Арифметика получалась поучительная. С расчетами Киселева и Скоринова познакомились все лодочные экипажи, и это сыграло свою роль в борьбе за минуты и секунды. Рассредоточивать лодки удавалось все быстрее.

Еще задолго до конца зимы в бухте появились три малютки из 4-й морбригады А. И. Зельтинга. Эти лодки перевели сюда временно в целях освоения театра.

Малютки, предназначенные для действий вблизи побережья, имели водоизмещение всего по 160 тонн. Экипаж - полтора десятка человек. Но при всей своей миниатюрности это были настоящие боевые корабли.

Когда первые малютки базировались по соседству с нами под Владивостоком, порой казалось, что с этими лодками обращаются слишком уж осторожно. В море они не выходили больше, чем на сутки. Тем паче - в зимнее время.

Но к нам три лодки типа М поступили в оперативное подчинение именно зимой, в феврале.

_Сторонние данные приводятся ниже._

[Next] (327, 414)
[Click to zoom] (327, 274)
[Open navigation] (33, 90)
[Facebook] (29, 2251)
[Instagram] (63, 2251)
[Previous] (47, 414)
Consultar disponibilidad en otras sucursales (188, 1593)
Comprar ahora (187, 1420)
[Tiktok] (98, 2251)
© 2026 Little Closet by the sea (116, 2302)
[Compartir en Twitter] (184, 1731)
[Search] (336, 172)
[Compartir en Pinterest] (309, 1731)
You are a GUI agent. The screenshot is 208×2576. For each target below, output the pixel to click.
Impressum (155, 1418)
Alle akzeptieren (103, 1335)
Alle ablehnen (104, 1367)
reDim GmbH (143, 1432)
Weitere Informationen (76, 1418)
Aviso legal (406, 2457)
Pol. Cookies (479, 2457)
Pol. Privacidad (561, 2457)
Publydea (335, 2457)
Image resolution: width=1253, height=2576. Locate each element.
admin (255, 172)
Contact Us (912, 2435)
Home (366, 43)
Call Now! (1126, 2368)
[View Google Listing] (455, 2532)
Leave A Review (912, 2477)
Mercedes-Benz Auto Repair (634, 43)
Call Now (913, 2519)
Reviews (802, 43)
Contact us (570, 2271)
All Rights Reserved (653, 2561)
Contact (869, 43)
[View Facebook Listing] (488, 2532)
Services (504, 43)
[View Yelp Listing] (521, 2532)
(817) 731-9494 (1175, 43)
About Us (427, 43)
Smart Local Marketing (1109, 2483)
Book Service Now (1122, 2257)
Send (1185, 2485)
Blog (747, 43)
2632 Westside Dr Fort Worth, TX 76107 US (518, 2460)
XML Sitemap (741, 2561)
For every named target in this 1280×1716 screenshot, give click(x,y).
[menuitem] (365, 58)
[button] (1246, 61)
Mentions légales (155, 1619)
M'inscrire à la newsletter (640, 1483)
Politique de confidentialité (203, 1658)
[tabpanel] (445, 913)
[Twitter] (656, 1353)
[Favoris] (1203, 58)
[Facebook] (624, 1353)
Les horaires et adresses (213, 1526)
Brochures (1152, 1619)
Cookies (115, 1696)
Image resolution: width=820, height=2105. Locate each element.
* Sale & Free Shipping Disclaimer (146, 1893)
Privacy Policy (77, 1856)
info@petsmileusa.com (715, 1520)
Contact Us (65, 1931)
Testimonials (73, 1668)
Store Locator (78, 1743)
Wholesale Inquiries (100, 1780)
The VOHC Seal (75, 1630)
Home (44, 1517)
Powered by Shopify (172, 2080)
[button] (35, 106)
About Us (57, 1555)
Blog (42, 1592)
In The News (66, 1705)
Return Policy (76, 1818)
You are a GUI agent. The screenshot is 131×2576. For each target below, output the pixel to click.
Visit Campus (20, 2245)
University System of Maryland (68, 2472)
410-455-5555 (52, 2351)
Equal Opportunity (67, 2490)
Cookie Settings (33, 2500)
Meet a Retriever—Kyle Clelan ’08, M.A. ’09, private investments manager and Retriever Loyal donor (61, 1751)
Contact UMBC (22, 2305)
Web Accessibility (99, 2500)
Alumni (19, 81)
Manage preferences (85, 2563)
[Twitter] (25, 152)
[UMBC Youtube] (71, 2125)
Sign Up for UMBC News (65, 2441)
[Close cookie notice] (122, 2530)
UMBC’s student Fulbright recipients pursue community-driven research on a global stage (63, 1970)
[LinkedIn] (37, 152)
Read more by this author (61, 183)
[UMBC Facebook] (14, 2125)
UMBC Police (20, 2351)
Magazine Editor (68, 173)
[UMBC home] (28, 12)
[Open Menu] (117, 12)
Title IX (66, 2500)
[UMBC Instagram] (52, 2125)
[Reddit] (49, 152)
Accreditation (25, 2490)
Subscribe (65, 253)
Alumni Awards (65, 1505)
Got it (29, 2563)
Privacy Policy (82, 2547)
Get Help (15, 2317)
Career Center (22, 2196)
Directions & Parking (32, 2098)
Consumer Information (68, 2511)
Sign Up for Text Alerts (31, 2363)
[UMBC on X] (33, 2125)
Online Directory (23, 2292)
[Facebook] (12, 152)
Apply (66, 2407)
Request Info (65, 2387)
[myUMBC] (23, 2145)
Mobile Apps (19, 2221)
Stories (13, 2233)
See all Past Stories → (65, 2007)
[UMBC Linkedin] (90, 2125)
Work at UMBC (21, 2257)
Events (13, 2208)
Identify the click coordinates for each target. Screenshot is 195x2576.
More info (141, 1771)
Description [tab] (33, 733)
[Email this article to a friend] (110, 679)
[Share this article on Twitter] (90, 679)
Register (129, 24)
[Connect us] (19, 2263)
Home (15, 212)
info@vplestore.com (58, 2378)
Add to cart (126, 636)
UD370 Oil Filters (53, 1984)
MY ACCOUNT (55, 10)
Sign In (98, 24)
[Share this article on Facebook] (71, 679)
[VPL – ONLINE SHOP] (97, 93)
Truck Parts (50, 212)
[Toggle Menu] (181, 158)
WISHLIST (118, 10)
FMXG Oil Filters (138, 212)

И я был уверен, что командующий флотом сделал это неспроста, хотя никаких особых указаний об их использовании не последовало. У нас в штабе сложилось мнение, что уместно проявить тут некоторую инициативу.

И когда малютки совершили несколько непродолжительных учебных походов (после каждого из них состояние лодок тщательно проверялось флагманскими специалистами), я приказал командиру М-16 И. И. Байкову приготовиться к выходу в дозор на трое суток. Банков смущенно возразил:

- Товарищ командир бригады, мы зимой столько плавать не можем...

- Вот и выясним, можете или нет. Готовьтесь.

Комиссар дивизиона малюток, прибывший с этими тремя лодками, связался со своим комбригом и доложил ему о полученном Байковым задании. Зельтинг, как дошло до меня уже потом, ответил комиссару в том духе, что Холостяков вряд ли забыл, какой по календарю месяц, и, очевидно, просто хочет проверить готовность.

А Банков в установленный срок явился с докладом о том, что лодка к походу готова.

И мы проводили малютку в дозор. Поблизости от назначенной ей позиции было на всякий случай приказано держаться одной из находящихся в море щук.

Ничего худого с лодкой не стряслось. Ночью она крейсировала в надводном положении, на день уходила под воду. Погружения и всплытия совершались нормально.

Через три дня М-16 вернулась к борту Саратова. Все лодки, стоявшие в бухте, встретили ее поднятыми, как на праздник, флагами расцвечивания. На фалах плавбазы взвился сигнал: Привет морякам! В последнее слово вкладывался особый смысл - оно читалось как бы с большой буквы.

Донесение о трехсуточном пребывании малютки на позиции в штабе флота восприняли, судя по всему, с удовлетворением. Байкову и его экипажу была объявлена благодарность. А ко мне пришел командир подводной лодки М-17 М. И. Куприянов.

- Весь личный состав просит, - заявил он, - чтобы и нас послали в дозор. Хотим тоже плавать по-настоящему!

Мы с начальником штаба бригады Бауманом уже решили: следующей малютке можно дать поплавать дольше - вплоть до полного срока автономности лодок этого типа. Но, конечно, приятнее было посылать того, кто сам рвется в такой поход.